Cant use while loop because it is taking time is there any way faster way to get the final file..in linux

Question

cat file_1.txt

100 200 name

100 200

100 200

150 300

150 300

150 250

150 250

150 300 name


final file should be 

150 300

150 300

150 250

150 250

i am using this command

cat file_1.txt | grep -v "name">file_2.txt; cat file_2.txt| while read line;do cat file_1.txt| grep "$line"| head -1|grep -v "name" ;done

but data is too much cant use while loop it is taking to much time cat use while loop . is there any other way to do it fast like using "grep -vf file_1 file_2" something like that By passing like that . please let me know.

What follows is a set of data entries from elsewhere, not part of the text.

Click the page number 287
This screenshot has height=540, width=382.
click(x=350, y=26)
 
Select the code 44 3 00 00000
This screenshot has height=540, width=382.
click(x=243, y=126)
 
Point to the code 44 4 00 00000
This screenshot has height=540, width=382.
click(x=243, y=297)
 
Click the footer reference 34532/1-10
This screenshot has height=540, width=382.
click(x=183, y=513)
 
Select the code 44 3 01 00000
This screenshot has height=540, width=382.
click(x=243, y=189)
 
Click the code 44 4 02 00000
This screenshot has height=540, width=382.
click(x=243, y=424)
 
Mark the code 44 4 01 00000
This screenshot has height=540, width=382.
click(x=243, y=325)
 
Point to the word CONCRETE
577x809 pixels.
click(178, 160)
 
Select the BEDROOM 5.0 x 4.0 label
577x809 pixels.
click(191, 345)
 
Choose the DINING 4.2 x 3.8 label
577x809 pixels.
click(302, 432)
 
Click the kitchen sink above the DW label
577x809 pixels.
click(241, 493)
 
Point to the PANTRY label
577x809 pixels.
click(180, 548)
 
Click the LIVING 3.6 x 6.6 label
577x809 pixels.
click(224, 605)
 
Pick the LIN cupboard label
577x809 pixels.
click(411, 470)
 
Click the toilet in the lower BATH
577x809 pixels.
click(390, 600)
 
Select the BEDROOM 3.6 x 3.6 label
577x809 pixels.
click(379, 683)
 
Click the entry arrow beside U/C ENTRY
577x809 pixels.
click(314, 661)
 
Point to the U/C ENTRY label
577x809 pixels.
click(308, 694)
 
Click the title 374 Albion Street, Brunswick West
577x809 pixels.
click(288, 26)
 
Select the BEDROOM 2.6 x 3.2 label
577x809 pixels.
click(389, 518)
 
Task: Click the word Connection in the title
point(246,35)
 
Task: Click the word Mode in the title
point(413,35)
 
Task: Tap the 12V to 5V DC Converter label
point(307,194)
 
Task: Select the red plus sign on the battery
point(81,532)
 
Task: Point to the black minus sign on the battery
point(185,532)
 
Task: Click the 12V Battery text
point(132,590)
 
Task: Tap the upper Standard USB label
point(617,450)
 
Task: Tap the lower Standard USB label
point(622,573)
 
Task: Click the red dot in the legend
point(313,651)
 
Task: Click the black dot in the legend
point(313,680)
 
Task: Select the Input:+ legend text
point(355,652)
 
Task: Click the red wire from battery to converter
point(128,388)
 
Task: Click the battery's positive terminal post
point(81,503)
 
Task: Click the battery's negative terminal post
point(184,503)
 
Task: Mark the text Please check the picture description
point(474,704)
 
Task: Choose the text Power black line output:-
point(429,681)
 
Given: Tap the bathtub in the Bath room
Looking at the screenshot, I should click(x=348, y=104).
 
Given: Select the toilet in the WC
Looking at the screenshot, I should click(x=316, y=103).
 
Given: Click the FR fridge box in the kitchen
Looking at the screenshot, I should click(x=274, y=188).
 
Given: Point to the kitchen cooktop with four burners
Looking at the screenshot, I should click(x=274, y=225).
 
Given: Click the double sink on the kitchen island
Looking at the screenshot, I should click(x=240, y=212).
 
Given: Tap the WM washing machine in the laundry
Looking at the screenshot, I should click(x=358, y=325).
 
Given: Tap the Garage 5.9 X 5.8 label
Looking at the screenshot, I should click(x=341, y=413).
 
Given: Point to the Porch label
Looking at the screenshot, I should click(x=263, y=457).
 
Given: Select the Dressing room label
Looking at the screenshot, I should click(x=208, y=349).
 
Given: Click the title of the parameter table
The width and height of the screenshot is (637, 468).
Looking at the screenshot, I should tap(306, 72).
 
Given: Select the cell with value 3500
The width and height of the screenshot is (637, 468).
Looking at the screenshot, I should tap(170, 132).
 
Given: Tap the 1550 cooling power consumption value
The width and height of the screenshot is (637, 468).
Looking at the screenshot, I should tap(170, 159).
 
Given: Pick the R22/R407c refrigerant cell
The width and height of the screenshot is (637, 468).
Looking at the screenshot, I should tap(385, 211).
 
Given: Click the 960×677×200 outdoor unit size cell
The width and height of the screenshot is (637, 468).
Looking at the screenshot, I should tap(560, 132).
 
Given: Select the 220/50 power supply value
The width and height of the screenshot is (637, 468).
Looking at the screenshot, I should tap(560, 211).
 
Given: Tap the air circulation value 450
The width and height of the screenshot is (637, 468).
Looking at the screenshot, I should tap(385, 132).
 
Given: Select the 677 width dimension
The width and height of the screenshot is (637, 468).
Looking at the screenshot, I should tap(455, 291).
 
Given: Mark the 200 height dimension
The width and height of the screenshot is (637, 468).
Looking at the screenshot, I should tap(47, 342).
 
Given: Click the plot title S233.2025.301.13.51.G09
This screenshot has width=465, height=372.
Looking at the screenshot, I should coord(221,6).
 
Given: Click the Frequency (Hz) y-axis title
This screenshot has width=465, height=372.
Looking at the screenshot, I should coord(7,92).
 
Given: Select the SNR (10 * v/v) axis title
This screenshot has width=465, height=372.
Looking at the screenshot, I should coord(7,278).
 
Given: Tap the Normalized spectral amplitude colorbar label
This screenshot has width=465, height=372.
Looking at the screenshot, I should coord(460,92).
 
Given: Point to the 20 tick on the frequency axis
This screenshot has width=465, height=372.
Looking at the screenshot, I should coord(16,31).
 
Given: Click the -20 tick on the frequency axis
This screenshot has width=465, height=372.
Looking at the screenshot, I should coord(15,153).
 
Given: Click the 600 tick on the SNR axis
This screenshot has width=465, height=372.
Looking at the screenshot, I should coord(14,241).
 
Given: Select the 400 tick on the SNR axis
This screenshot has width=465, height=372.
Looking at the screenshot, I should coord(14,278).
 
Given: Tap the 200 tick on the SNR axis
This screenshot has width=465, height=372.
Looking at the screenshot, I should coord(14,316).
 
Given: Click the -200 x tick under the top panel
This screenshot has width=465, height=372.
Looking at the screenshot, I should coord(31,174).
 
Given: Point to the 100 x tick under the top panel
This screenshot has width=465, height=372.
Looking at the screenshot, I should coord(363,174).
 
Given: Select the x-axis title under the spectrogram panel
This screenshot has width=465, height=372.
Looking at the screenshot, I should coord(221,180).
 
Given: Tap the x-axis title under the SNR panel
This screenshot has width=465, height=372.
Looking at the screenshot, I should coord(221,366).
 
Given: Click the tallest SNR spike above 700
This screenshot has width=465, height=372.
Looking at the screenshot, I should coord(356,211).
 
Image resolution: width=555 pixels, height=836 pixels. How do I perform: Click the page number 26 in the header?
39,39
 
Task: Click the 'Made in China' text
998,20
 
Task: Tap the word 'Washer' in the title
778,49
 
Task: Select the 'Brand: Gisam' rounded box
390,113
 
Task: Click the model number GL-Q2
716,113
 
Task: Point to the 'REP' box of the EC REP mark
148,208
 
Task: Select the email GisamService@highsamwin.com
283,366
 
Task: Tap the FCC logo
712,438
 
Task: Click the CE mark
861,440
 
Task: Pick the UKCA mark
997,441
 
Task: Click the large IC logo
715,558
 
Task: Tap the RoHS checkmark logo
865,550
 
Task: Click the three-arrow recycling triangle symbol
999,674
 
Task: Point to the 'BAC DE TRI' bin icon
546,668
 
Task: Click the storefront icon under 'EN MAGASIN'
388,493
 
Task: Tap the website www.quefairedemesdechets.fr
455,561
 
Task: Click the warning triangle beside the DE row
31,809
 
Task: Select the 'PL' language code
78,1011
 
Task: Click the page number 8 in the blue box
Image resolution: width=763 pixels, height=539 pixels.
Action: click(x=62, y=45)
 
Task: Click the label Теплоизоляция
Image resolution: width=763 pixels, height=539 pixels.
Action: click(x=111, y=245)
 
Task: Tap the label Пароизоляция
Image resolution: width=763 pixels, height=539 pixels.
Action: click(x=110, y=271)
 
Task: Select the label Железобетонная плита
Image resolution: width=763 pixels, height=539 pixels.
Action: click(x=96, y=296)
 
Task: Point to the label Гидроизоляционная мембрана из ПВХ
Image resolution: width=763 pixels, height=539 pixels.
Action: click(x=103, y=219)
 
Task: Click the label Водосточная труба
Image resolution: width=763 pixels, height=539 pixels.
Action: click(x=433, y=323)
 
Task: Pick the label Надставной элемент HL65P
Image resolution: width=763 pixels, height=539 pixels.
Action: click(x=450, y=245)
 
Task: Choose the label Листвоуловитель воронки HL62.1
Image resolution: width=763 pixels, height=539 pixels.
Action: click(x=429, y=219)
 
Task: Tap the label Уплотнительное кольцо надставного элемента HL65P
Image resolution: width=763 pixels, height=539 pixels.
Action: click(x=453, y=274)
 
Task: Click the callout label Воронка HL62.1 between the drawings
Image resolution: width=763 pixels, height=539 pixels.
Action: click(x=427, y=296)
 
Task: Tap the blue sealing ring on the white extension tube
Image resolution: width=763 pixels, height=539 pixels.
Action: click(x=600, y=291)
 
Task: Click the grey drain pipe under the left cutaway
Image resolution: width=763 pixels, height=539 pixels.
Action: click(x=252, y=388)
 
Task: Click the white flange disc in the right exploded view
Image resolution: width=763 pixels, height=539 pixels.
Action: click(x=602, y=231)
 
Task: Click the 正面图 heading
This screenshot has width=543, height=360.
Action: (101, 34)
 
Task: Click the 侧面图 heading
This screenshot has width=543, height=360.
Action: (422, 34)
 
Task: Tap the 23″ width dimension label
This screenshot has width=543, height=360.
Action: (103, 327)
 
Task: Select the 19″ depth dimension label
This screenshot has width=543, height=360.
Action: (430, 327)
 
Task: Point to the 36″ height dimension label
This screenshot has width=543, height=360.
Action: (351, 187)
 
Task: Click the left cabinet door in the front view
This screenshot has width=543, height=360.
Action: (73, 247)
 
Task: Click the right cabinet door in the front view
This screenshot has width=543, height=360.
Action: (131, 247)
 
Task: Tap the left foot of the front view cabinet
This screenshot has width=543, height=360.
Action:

here i am using the logic of getting the top most line of pattern found pattern is every line of "file_1.txt"

Answer 1

It appears to me that your code is printing out every line of file_1.txt unless either (a) the line contains name or (b) the first two columns of the line are the same as a previous line that contained name. In that case, try:

$ awk '/name/{bad[$1,$2];next} !(($1,$2) in bad)' file_1.txt 
150 300
150 300
150 250
150 250

How it works

• /name/{bad[$1,$2];next}

  If the current line contains name, then we add an entry to the associative array bad under the key of the first two columns. We then skip the rest of the commands and jump to start over on the next line.

• !(($1,$2) in bad)

  If the first two columns of the current line, $1,$2 are not among the keys of bad, then print this line.